▸ Your objective: Among the lines of the records, please find those that contain the word "computer" and copy them.

----

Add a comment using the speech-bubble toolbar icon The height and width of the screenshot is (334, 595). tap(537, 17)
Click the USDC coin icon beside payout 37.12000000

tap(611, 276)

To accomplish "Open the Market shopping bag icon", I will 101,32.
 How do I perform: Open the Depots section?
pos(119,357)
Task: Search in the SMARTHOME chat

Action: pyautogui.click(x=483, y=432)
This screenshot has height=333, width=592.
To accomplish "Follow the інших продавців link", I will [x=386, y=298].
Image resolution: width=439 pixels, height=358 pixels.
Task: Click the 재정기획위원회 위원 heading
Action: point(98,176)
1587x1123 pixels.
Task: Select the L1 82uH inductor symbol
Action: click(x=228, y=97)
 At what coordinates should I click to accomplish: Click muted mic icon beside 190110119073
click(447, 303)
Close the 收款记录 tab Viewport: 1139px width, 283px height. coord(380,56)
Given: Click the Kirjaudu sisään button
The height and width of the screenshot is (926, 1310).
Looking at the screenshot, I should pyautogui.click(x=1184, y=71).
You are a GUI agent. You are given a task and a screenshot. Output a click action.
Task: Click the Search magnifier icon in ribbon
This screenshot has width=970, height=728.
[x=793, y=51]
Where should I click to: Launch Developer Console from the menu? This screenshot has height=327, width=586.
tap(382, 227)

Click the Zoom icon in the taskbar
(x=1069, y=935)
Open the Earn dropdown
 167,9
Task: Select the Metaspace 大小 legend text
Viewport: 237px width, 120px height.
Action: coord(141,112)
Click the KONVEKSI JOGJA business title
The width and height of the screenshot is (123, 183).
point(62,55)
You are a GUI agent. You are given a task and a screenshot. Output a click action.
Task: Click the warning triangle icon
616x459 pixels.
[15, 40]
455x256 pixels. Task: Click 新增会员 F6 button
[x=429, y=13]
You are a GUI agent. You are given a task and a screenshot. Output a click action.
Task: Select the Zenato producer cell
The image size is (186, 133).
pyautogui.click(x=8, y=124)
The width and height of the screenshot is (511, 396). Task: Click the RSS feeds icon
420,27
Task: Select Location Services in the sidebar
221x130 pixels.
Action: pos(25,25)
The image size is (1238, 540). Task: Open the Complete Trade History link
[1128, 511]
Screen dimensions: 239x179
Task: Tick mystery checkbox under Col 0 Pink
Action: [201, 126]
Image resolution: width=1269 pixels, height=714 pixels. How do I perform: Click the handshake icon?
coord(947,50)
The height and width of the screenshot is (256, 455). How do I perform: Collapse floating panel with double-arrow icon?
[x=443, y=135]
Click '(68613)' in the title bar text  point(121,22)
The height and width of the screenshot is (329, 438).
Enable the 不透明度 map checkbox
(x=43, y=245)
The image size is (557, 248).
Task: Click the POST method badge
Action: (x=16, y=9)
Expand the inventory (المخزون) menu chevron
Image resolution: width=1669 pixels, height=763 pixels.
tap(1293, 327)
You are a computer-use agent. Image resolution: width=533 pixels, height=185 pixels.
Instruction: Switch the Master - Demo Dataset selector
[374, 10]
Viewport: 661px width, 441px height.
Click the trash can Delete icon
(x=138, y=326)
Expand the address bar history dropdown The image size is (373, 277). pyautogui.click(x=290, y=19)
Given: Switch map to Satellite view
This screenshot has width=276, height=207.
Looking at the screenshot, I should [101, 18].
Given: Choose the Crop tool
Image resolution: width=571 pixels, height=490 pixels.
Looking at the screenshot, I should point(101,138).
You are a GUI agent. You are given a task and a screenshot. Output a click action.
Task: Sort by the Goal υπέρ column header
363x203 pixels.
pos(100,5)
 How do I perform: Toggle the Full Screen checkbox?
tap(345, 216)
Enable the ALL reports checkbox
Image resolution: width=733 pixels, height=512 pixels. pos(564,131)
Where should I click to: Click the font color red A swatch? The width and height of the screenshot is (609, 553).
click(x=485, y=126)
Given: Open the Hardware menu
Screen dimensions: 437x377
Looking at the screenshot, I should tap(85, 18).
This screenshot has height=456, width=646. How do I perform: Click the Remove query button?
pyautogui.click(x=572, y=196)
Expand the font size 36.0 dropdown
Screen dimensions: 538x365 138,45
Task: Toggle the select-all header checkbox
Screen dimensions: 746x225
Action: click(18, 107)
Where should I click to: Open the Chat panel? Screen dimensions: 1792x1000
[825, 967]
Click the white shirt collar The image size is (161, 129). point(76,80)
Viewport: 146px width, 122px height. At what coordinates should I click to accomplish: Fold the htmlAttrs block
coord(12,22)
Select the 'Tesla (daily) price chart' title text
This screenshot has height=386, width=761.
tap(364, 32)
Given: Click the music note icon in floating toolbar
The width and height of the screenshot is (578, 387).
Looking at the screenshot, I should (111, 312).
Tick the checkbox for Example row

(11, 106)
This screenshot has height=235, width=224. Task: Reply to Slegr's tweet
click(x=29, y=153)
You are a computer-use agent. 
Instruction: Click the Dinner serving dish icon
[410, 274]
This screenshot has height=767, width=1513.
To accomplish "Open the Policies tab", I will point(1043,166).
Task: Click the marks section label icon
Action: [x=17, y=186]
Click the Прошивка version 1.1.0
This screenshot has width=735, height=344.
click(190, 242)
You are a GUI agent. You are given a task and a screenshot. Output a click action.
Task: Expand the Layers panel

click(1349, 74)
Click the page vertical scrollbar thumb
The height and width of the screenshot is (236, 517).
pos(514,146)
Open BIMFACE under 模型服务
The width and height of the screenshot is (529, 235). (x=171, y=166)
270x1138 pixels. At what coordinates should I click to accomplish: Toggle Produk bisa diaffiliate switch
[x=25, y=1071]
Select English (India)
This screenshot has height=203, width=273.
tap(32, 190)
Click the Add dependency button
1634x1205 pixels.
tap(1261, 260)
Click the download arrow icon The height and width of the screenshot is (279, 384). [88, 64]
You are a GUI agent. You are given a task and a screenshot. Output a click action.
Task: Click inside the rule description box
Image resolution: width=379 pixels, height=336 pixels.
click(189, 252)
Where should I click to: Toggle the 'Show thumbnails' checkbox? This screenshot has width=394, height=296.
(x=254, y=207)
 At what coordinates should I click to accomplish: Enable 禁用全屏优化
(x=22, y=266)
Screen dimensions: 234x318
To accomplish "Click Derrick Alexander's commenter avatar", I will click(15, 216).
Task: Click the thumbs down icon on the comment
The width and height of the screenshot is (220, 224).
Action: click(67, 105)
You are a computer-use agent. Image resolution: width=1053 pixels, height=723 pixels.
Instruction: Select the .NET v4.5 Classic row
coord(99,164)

----

▸ Reply:
You are a computer-use agent. Image resolution: width=533 pixels, height=185 pixels.
You are a computer-use agent. 
You are a computer-use agent. Image resolution: width=1053 pixels, height=723 pixels.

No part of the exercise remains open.